# Requirement:
When a line below holds the string "computer", show that line.

START Data extracts

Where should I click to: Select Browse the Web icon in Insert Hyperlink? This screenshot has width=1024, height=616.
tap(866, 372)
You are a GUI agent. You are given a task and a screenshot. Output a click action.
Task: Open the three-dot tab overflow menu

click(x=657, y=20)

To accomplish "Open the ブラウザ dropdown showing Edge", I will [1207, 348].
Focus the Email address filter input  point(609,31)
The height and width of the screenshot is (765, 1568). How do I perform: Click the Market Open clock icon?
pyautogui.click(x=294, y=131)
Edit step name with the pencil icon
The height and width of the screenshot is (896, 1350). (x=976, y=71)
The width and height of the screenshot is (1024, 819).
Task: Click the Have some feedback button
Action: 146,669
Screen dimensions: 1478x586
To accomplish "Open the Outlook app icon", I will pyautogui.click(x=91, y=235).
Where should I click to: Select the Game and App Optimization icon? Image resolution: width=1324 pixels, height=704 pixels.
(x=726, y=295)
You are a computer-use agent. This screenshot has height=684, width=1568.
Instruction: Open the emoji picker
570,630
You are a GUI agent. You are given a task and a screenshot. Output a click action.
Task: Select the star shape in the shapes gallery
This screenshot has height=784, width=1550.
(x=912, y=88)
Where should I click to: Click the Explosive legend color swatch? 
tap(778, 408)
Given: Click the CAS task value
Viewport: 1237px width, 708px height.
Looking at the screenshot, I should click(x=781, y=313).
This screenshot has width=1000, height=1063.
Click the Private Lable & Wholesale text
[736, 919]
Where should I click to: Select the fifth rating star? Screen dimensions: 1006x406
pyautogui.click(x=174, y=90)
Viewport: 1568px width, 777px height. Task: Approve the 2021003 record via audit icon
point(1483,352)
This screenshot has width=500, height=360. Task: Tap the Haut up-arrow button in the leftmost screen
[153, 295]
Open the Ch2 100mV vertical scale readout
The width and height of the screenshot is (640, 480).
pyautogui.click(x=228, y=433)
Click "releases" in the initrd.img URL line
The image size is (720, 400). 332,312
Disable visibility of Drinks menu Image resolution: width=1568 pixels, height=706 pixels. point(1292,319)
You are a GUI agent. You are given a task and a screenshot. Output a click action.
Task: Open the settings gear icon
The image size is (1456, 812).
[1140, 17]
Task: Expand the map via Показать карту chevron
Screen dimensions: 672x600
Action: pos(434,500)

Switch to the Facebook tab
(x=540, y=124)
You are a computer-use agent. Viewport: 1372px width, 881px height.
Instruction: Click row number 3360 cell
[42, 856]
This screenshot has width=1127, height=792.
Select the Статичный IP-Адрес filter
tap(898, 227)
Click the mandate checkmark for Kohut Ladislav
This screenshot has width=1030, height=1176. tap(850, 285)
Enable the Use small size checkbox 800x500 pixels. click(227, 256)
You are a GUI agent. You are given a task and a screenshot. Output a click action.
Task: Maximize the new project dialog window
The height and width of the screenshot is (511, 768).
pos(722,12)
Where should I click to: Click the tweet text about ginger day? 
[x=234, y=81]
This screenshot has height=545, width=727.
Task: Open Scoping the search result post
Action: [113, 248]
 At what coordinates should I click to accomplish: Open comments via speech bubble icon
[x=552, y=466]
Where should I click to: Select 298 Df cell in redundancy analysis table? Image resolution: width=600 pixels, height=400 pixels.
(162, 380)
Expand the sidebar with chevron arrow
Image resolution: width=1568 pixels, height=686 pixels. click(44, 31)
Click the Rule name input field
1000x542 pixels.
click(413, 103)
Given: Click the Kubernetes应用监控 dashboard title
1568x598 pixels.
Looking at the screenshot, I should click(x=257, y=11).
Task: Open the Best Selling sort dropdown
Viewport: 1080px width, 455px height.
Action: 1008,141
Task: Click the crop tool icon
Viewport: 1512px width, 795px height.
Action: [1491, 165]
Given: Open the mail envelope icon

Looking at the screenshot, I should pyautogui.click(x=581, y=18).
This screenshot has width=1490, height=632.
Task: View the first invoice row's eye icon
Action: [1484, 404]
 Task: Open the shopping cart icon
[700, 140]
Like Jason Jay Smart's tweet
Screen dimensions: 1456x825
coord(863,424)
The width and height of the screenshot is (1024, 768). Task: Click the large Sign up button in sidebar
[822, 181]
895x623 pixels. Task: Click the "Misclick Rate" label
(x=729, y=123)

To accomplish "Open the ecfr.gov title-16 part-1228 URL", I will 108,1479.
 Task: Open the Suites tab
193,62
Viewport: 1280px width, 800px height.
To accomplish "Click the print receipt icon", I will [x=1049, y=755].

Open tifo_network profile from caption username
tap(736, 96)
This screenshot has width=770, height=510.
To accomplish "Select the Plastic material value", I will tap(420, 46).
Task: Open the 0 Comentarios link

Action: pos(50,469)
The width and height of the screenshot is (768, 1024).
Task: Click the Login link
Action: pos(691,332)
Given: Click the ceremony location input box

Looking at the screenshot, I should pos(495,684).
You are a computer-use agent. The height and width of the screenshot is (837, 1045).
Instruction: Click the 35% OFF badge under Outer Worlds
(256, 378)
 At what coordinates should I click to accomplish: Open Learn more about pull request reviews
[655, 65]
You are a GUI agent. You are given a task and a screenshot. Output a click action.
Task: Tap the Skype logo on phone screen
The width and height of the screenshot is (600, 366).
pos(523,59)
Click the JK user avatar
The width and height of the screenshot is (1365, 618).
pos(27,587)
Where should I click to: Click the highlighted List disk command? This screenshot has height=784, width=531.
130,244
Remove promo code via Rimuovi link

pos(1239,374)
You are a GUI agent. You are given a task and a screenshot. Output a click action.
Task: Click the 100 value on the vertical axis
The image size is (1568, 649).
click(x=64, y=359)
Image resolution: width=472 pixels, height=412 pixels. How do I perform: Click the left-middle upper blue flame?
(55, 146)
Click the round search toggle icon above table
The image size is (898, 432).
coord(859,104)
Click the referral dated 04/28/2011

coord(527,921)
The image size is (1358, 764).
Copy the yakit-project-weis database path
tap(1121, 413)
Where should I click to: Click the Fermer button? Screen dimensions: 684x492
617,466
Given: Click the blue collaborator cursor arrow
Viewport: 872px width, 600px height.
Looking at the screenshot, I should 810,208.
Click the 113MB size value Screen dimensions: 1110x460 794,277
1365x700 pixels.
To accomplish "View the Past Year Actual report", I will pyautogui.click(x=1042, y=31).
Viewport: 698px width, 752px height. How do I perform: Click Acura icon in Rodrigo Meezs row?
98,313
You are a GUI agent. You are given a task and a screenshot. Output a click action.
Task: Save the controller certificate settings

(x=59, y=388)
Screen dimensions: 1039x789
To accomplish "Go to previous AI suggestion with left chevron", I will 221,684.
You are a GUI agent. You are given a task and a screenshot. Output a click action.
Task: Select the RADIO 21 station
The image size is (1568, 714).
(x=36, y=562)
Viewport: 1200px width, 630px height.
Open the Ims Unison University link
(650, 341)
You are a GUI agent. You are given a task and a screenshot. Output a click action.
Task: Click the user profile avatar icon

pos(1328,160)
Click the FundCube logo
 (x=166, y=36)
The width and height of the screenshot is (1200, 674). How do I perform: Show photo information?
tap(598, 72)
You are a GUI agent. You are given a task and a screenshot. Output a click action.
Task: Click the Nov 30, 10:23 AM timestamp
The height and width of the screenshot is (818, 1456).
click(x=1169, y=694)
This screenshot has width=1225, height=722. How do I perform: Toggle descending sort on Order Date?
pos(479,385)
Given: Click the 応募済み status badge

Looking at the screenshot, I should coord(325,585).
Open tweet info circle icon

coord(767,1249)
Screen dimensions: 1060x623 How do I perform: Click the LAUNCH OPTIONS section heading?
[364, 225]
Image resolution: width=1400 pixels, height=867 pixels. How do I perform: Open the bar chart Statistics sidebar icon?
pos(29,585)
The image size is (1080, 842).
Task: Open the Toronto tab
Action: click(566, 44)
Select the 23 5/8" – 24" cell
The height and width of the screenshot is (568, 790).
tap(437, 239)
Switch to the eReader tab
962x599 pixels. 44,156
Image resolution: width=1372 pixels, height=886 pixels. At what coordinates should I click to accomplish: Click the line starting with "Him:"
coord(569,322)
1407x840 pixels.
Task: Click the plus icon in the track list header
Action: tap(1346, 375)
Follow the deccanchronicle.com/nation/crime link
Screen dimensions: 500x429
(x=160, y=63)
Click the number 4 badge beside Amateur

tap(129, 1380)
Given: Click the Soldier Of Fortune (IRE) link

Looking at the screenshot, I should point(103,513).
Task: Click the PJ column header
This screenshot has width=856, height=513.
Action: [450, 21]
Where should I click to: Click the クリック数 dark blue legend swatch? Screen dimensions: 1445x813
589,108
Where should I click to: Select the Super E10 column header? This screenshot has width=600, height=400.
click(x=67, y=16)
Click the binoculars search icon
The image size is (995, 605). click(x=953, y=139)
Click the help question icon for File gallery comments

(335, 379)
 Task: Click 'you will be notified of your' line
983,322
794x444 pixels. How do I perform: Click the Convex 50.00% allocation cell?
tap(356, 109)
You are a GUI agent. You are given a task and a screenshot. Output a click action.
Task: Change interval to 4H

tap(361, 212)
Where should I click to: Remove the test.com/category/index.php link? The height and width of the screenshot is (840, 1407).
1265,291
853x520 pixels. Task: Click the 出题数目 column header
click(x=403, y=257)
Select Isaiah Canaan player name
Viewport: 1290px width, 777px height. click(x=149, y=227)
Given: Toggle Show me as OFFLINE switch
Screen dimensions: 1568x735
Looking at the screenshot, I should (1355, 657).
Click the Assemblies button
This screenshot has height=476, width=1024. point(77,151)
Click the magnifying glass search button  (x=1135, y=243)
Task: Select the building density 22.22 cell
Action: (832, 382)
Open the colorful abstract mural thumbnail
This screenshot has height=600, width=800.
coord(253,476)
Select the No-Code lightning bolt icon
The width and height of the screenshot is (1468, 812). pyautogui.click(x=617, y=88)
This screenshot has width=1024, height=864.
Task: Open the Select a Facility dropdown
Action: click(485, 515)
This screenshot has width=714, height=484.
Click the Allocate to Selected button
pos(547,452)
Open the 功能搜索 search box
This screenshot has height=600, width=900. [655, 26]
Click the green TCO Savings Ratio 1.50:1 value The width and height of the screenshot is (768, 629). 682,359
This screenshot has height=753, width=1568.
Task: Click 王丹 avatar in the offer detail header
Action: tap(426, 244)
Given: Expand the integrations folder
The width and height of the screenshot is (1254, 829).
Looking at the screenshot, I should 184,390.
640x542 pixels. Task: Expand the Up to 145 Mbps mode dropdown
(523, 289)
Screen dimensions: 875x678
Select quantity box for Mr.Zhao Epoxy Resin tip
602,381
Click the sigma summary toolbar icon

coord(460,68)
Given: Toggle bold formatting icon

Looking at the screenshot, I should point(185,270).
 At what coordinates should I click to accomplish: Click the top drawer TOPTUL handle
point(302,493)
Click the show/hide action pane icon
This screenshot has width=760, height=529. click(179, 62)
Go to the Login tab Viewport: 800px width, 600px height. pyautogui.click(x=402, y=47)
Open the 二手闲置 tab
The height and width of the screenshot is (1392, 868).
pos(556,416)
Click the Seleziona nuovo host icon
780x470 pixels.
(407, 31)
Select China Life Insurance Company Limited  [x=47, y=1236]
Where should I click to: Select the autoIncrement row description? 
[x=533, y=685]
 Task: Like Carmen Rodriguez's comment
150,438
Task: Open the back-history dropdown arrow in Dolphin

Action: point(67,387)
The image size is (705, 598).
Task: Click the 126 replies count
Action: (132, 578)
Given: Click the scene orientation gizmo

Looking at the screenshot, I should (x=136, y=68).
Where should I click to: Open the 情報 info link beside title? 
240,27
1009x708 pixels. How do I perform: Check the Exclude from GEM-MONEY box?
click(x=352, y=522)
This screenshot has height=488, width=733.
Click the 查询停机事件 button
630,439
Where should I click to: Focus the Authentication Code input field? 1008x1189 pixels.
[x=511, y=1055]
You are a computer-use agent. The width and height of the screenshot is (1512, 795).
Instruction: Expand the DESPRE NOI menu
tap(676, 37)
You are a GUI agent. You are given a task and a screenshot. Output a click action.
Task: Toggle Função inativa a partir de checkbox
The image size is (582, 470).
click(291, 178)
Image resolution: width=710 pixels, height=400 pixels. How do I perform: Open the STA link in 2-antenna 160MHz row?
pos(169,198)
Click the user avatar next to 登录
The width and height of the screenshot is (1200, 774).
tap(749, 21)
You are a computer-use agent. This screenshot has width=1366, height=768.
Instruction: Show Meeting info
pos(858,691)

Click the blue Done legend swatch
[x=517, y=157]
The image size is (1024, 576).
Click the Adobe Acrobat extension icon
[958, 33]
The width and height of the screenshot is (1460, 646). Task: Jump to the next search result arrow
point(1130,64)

END Data extracts

# Exercise output:
You are a computer-use agent. This screenshot has height=684, width=1568.
You are a computer-use agent. Viewport: 1372px width, 881px height.
You are a computer-use agent. The height and width of the screenshot is (837, 1045).
You are a computer-use agent. The width and height of the screenshot is (1512, 795).
You are a computer-use agent. This screenshot has width=1366, height=768.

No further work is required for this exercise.